AIM OF THE TASK: Set down, exactly as written, the lines from the line holding "Screen dimensions: 1080x629" to the end of the data, inclusive, skipping any pictures.

Collected data:
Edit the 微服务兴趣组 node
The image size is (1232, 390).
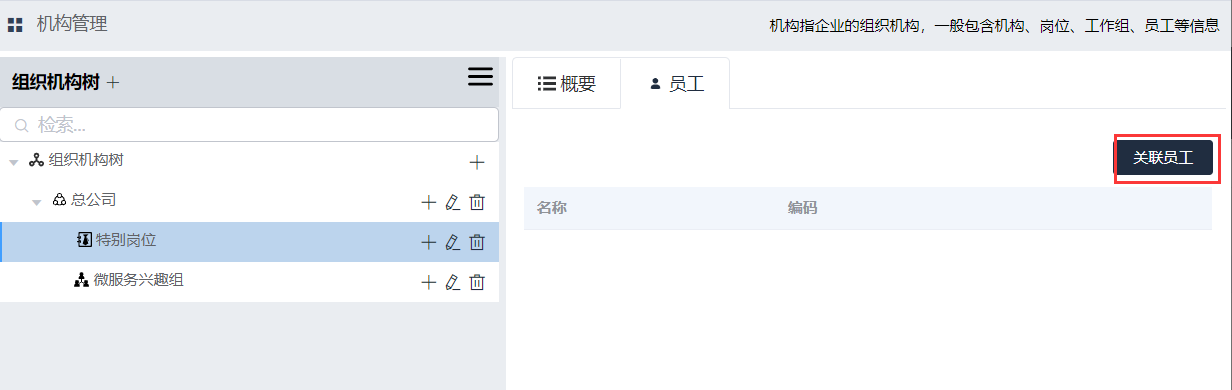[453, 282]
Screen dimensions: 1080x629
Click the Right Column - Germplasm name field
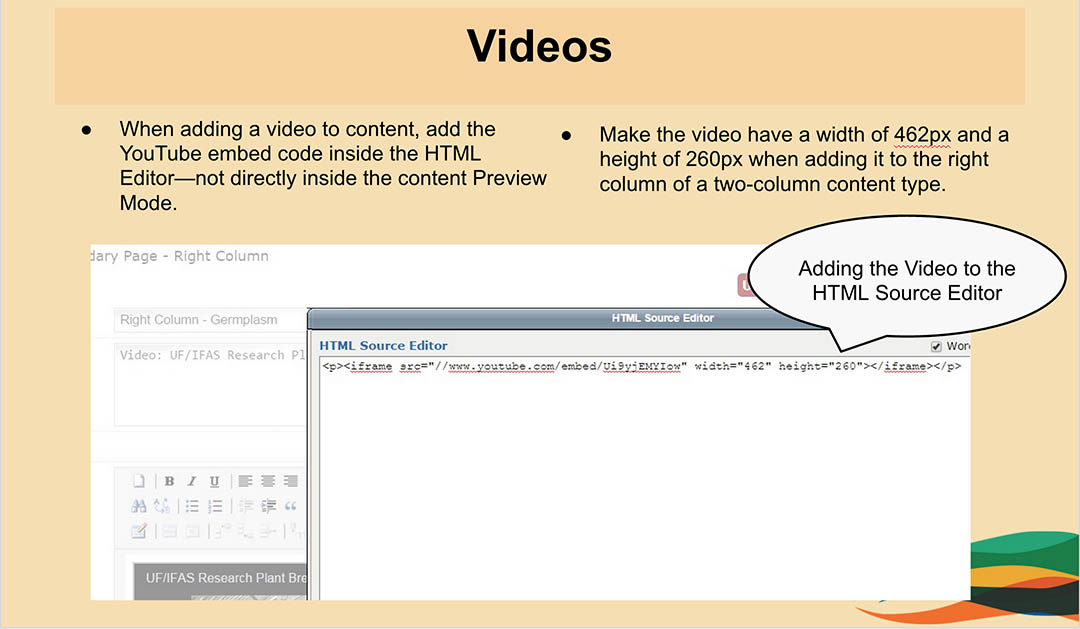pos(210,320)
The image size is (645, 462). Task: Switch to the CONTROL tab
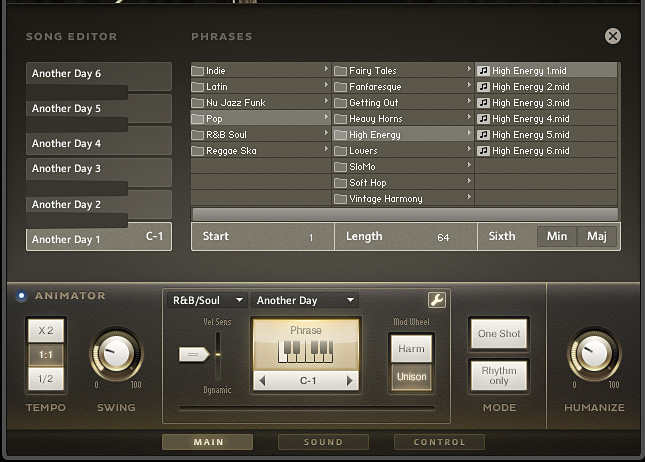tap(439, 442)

REPLY TO THE TASK:
Screen dimensions: 1080x629
Click the Right Column - Germplasm name field
pos(210,320)
The image size is (645, 462). Task: Switch to the CONTROL tab
tap(439, 442)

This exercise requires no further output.